The design and concepts of the productions have been kept under strict wraps and this has produced speculation and public curiosity. The Director’s vision of an “economy of means...(finding)...the simplest way of telling the story most dramatically” is played out on a vast black stage. The opening Rhine section is dominated by a huge mirror suspended over a sea of swim-suit-clad bodies (100 “ordinary” members of the public) writhing and turning with the movement of water. Between the bodies, the Rhine Maidens rise up; unattainably gorgeous ostrich-feather-caparisoned showgirls flirting and playing with the swimmers, bathed in unmistakeably Australian full summer sunlight. Alberich voyeuristically insinuates himself into the semi-clad scene. He undresses to filthy undergarments and earns the sneers and teasing of the Maidens. This establishes his bitterness and dark turn of mind and marks the interaction he has with other characters leading to Mr Fyfe’s delivery of the curse which sent a palpable chill though the theatre.

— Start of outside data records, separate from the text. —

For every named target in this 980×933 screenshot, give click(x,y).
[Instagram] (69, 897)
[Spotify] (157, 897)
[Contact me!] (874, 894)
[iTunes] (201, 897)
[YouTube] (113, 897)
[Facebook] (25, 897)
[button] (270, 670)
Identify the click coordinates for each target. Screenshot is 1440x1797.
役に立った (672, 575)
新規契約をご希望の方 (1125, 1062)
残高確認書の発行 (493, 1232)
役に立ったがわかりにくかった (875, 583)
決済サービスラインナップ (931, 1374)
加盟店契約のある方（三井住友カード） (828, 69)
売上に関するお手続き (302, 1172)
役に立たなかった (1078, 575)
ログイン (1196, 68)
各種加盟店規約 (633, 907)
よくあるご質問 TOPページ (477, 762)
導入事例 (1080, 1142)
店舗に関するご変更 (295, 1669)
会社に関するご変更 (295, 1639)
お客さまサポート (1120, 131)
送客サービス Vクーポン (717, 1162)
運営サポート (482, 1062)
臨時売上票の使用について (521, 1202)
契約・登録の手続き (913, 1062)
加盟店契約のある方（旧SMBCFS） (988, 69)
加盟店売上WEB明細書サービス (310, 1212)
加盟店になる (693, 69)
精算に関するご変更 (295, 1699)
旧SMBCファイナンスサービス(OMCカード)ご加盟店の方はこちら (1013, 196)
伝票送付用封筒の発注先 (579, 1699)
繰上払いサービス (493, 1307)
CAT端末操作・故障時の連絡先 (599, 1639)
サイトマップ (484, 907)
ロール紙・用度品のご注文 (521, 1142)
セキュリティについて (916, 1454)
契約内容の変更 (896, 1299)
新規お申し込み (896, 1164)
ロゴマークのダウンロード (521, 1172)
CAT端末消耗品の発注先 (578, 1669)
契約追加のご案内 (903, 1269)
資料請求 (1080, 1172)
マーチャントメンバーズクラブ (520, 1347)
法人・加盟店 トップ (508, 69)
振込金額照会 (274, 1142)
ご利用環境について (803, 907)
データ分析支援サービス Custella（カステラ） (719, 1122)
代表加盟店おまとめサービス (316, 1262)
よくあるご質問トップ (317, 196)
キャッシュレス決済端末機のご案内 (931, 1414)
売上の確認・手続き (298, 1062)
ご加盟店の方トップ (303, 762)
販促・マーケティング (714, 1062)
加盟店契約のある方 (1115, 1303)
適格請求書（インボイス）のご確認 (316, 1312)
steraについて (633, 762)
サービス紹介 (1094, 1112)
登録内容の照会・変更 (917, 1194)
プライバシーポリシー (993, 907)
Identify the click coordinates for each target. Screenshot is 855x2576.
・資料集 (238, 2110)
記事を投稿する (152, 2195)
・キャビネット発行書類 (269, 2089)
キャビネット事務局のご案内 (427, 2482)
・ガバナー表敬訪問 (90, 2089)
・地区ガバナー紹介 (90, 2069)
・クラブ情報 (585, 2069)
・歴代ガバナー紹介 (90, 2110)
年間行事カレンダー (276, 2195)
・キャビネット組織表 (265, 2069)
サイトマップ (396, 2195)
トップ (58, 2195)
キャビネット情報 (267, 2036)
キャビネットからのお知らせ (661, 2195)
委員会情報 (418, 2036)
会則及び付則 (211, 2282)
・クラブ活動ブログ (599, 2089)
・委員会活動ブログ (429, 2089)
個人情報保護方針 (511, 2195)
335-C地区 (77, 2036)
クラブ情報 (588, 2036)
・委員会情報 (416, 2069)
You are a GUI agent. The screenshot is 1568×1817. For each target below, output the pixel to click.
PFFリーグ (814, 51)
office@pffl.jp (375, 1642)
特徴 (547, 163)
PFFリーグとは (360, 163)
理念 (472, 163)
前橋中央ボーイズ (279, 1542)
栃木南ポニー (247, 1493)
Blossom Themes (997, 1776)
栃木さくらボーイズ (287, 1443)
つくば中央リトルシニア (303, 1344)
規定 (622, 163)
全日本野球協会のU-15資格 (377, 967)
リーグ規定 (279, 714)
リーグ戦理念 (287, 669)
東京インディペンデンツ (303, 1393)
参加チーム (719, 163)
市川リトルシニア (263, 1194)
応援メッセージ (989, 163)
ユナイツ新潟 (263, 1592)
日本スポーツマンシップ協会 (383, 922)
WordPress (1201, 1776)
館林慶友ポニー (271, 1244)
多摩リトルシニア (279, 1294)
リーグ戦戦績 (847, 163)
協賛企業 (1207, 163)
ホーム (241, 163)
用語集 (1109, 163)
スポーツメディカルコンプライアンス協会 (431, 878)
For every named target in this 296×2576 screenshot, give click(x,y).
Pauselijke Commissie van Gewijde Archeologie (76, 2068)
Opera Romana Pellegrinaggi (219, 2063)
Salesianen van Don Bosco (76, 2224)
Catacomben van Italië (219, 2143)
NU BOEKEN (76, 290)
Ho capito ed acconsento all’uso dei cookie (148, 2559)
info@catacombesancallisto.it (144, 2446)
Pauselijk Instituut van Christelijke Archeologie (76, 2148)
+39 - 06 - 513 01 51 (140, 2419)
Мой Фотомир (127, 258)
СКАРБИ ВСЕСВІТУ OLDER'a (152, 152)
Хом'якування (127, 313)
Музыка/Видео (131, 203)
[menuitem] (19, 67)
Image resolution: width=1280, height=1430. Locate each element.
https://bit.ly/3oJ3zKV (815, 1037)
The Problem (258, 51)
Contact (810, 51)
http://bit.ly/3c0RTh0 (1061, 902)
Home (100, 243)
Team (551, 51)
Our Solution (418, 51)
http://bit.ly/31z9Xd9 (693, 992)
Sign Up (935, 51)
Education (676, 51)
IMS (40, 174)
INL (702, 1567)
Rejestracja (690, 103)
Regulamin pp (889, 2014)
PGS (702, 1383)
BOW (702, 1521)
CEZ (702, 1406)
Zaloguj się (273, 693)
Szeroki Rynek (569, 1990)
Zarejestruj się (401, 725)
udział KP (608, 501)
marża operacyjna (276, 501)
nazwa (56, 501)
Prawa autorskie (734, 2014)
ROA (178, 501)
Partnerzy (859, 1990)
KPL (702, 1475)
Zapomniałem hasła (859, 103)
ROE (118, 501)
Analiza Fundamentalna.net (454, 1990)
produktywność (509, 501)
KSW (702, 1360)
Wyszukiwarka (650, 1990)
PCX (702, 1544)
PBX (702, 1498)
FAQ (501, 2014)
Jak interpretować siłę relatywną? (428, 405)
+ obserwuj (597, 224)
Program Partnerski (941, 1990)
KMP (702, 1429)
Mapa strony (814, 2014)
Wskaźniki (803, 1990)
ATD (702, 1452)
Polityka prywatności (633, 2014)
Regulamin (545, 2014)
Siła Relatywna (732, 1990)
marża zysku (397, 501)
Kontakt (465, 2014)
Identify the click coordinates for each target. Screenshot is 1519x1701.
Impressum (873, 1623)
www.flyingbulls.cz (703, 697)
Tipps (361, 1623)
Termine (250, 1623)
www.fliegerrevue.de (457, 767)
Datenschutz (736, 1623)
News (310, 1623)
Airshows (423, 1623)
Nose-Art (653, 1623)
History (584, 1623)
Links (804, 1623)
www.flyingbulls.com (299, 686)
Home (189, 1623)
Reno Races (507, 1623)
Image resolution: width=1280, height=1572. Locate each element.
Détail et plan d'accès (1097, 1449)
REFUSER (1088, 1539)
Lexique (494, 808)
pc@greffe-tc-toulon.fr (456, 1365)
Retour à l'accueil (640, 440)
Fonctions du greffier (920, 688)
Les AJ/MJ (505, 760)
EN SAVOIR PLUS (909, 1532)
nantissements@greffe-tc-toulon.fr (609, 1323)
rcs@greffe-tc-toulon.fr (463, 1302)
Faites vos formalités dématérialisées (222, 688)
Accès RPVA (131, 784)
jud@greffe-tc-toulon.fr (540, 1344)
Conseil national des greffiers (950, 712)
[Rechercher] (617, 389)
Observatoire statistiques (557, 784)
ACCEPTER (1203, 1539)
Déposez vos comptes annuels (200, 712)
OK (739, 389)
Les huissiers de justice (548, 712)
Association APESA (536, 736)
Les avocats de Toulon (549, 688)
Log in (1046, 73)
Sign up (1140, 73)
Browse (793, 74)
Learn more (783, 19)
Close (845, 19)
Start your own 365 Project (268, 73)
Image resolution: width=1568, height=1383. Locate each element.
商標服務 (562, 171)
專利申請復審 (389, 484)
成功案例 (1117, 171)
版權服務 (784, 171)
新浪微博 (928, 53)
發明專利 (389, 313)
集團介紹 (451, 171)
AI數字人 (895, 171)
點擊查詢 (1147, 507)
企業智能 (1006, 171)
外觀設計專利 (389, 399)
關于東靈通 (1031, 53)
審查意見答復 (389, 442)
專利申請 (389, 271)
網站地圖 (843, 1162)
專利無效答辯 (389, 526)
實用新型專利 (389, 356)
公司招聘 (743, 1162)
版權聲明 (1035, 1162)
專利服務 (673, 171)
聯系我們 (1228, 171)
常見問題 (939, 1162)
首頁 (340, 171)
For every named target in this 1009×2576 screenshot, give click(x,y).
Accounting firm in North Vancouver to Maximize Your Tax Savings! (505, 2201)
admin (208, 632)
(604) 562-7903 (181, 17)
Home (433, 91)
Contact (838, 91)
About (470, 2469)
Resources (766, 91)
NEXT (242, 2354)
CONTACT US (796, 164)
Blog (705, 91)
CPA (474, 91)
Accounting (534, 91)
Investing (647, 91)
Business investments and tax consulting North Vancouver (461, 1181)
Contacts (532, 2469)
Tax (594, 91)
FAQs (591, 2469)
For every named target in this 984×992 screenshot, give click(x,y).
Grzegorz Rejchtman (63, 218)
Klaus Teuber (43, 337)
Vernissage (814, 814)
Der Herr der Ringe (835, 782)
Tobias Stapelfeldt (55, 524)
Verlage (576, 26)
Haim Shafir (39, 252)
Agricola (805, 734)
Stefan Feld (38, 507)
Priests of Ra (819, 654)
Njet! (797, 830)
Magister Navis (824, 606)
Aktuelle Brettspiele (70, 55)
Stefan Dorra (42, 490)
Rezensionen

Wotan and other gods are corporate types – suits, jewellery, fur coats and dark sunglasses. They use the world and its resources for themselves, seeking at the same time to preserve the museum case stuffed animals of their world at the same time as their actions destroy the environment around them. The giants tear down a vast painted back-cloth which resembles an ancient museum diorama behind the cases of animals, and riding high on mechanical cherry-pickers, looking like characters from The Matrix, they demand payment. This is a striking theatrical moment and the entire theatre was transfixed by the action.


Loge is the ultimate corporate fixer and “spin doctor” sung by heldentenor Richard Berkeley-Steele. He is of the same stuff as the other gods: suited, polished, always on the lookout for the next opportunity.


Perhaps the most dazzling of the theatrical effects was the Rainbow Bridge segment where the rear wall of the black box set draws slowly up to reveal a massive, floodlit staircase stretching to the heavens. The showgirl theme reappears and, carrying huge ostrich-feather fans in every shade of the rainbow, the girls line the stairs in homage to the nightclub extravaganzas that are part of the corporate world we envisage as Valhalla.



(© Jeff Busby)




Audiences are sure to find this production stunning in every sense: the realisation of the plot, the sparse yet striking designs, and the unity achieved in the disciplined, ideas-driven direction by Neil Armfield.